How to handle changes in custody and visitation

How to handle changes in custody and visitation

On behalf of Aaron & Aaron, Attorneys at Law posted in Child Custody on Sunday, November 27, 2016.

Parents in South Carolina who are getting a divorce may face a number of issues regarding visitation, custody and child support in the years ahead. One common situation is that the noncustodial parent may start to want more time with their children. This parent should not withhold child support in an effort to make this happen. Instead, talking with the other parent and pursuing a modification in court is the right approach.

In fact, there are a number of issues that are best handled by negotiating.

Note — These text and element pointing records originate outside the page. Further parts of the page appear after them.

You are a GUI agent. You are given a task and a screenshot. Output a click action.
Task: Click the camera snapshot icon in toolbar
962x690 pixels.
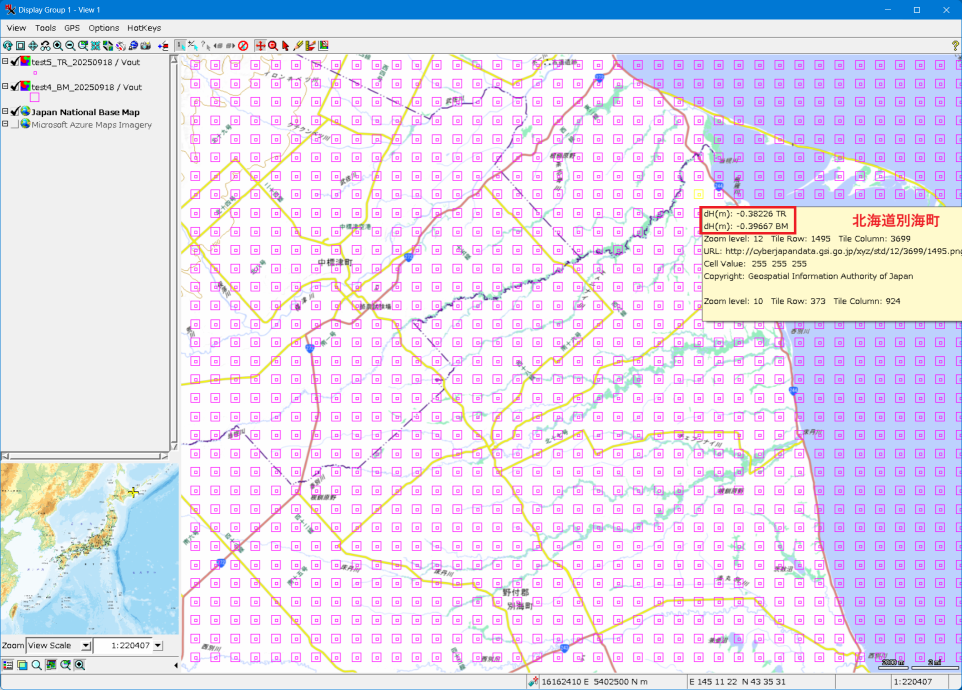146,45
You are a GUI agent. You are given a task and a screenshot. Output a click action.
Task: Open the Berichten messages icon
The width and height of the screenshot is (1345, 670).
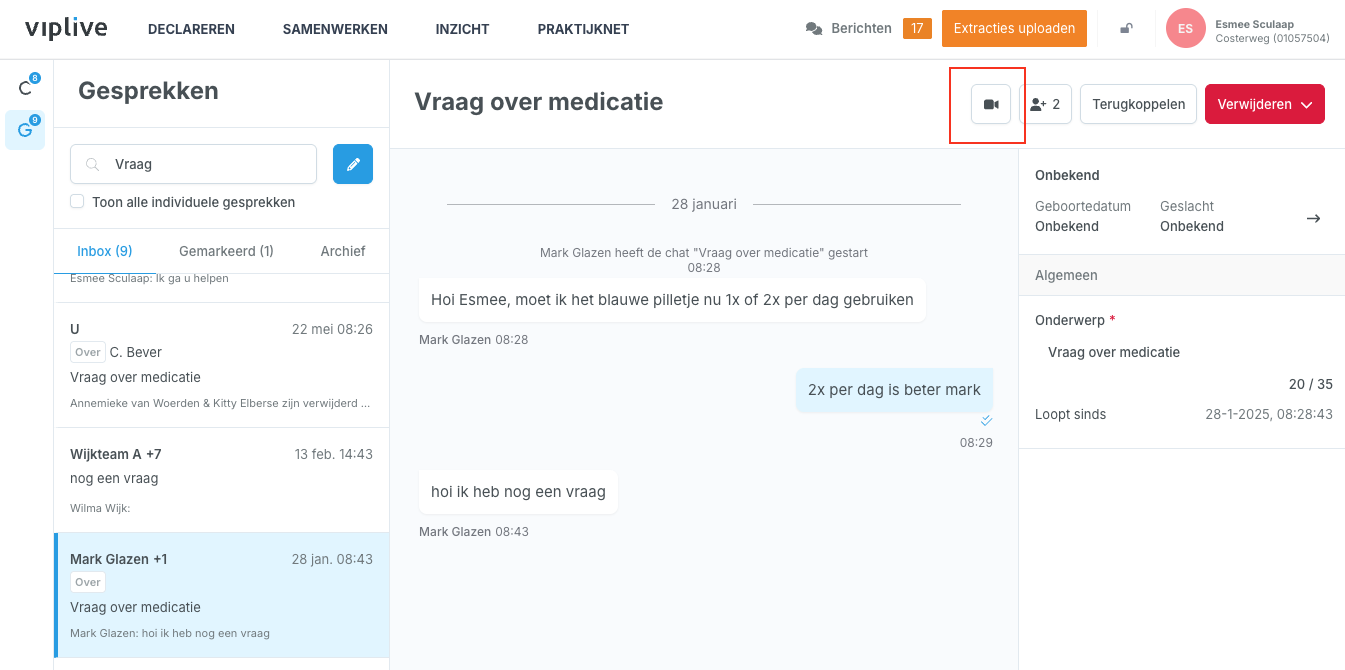(x=814, y=29)
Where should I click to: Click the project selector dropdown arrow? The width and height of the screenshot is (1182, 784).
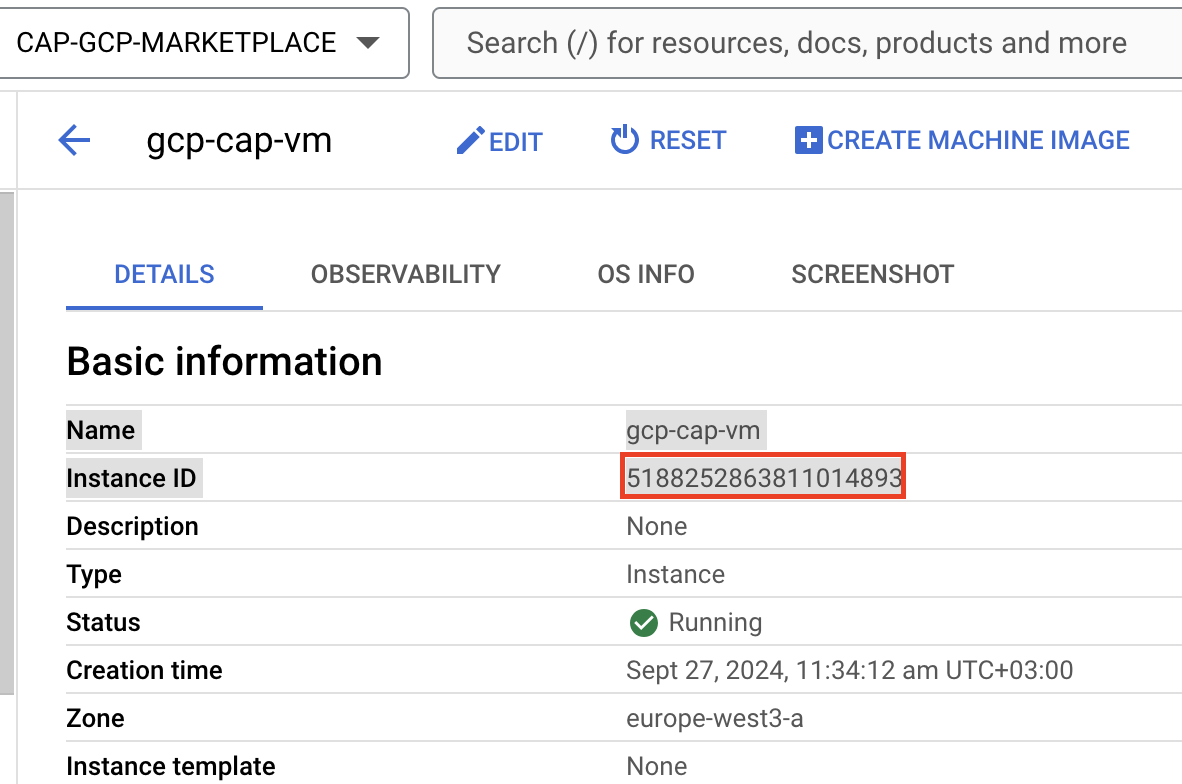[367, 43]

Common problems include one parent being consistently late for visitation, disagreements regarding religion and education, and one parent feeling as though they are shouldering the bulk of many child care duties despite only having joint physical custody.

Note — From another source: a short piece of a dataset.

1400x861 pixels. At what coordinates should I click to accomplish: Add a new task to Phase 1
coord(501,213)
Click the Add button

Some parents may worry about the other parent manipulating or even neglecting or abducting the child. Some examples might be "bribing" a child with gifts, living in an environment that seems insufficiently childproof or otherwise unsafe, or not sharing vacation plans. Parents who want to relocate may need to go through legal channels if they want to maintain all or partial custody. If abduction is a concern, a parent may want to speak to an attorney about what they can do.

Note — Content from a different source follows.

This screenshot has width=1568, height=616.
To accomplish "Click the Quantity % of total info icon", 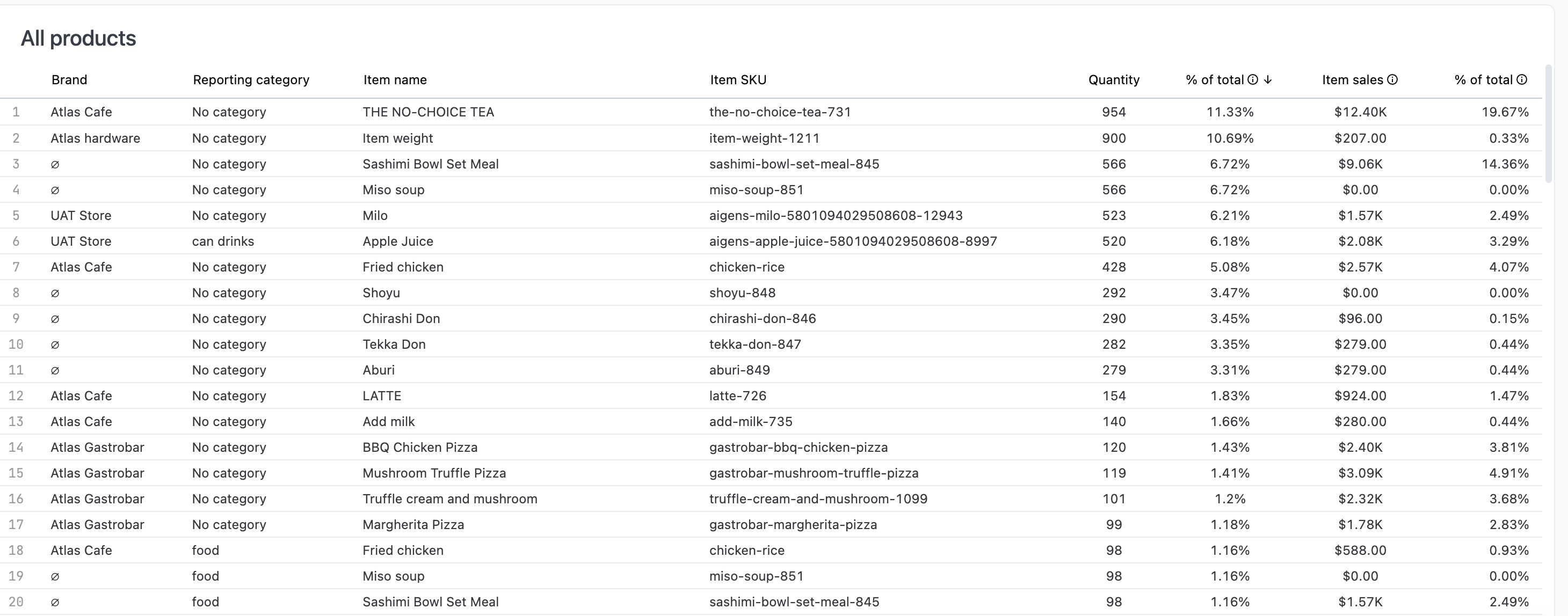I will pyautogui.click(x=1253, y=79).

If the couple can co-parent with relatively little conflict, children may adjust better to the divorce. One option parents may want to consider is writing a plan for conflict resolution into their parenting agreement. Some of the issues mentioned above, such as how to handle a shift in visitation schedules or vacation plans, can be addressed in the agreement as well. Keeping the child's best interests in mind, just as a judge would do, may be one guideline parents can use to guide their decision-making.